Although the idea is still tentative, it’s a very real possibility–and if it works out, Kaufman believes more effort can be put into reducing waste post-consumer, because, she stressed, if food is being recovered, “the food that leaves our trays is food that could viably go to someone else.”
She is currently planning a food waste awareness week in January, during which waste will be weighed and measured. The week might even including a competition with St. Olaf as motivation for students to be aware.
And yet, college as an institution wasn’t created to be waste efficient, and perhaps the waste students accumulate is in part due to the strangeness of the environment–of living in a dorm, of eating in a dining hall–as well as expectations that an abundance of tasty, well-prepared food will always be on hand. Even so, an anonymous student said, “most LDC food is gross, and part of that comes from cooking pulled pork in a cauldron the size of a bathtub with a spatula the size of an oar.”
Given this, Bon Appetite might consider other, less direct approaches to reducing waste. Meal plans are expensive because students pay for the options, but some students don’t want to eat cereal, tofu and sweet-potato fries in the same meal. In fact, many complain that they’d rather cook their own food. Allowing more students to be off-board, or offering more meal plan options, would probably save food because students would be more aware of the costs and therefore more aware of the waste.
Another option is to change the dining hall completely and create an à la carte, pay-as-you-go system, a tactic which Hanley supported, since he believes with the buffet system, “you encourage a mindset of ‘I’ve already paid! I’m gonna squeeze my money out of these people by taking a whole serving of something I only want to eat two bites of, even if that means throwing the rest out!’ ”
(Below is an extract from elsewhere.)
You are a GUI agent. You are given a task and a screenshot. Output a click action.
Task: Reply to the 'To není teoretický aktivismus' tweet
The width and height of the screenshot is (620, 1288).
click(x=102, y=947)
It is easy to blame Bon Appetite for the food waste on campus, but as consumers of the food itself, students necessarily play a part as well. Whatever the best course of action, there are multiple incentives to reduce waste, economically and environmentally, and it would behoove students to consider them. Regardless of Bon Appetite’s actions, Kaufman emphasized, students need to “monitor, think about and be more conscientious” of their wastefulness.